Decreased abundance of collecting duct aquaporins in post-ischemic renal failure in rats.

Increased urine flow is often a feature of mild to moderate acute renal failure. This study examines the possible role of dysregulation of collecting duct aquaporins as a factor in this increase. In rats, the left renal pedicle was clamped for 45 min followed by contralateral nephrectomy. Control rats were identical except that the renal pedicle was not clamped. Rats were sacrificed and the kidneys were homogenized at various time points after release of the clamp for semiquantitative immunoblotting of collecting duct aquaporins, as well as the thick ascending limb Na-K-2Cl cotransporter and the proximal tubule water channel, aquaporin-1. Urinary flow rate was significantly increased 18 h after the ischemic insult and remained increased through 72 h. Whole kidney aquaporin-2 protein abundance was 45% of controls at 18 h, 55% of controls at 36 h, and returned to normal 72 h after ischemia. Whole kidney aquaporin-3 protein abundance was 37% of controls at 18 h, 13% of controls at 36 h, and 45% of controls at 72 h. The decline in aquaporin-2 and -3 was confirmed by immunocytochemistry. Abundance of the thick ascending limb Na-K-2Cl cotransporter protein was not significantly decreased.
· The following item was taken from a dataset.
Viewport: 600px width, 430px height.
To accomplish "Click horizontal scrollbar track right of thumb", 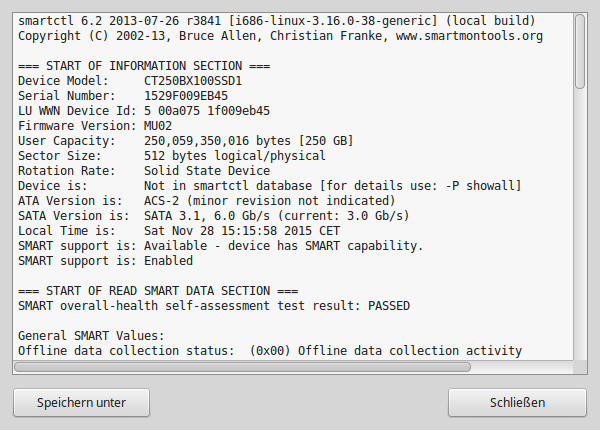I will [x=522, y=367].
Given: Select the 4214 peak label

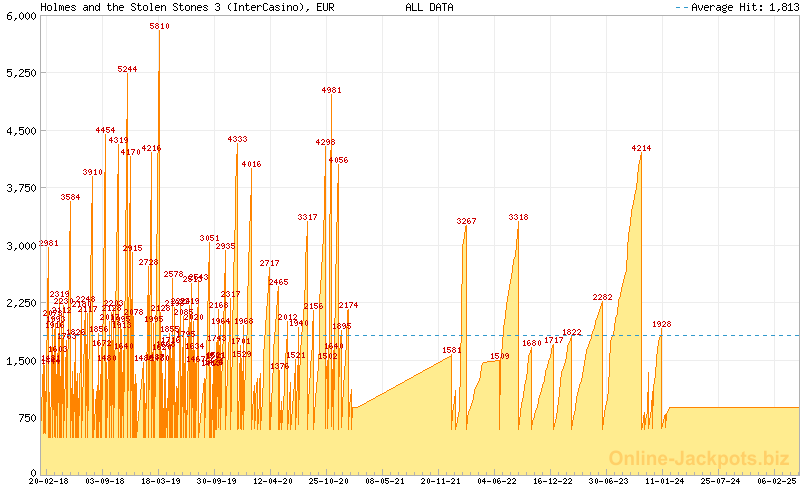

Aquaporin-1 protein abundance was not significantly decreased at 18 h after the ischemic insult, but was significantly reduced after 36 h. Thus, the post-ischemic state is associated with decreased levels of the collecting duct aquaporins, coinciding with an increase in water excretion. It is concluded that decreased aquaporin protein abundance in collecting duct cells is a contributing factor in the increased urine flow seen in moderate post-ischernic acute renal failure.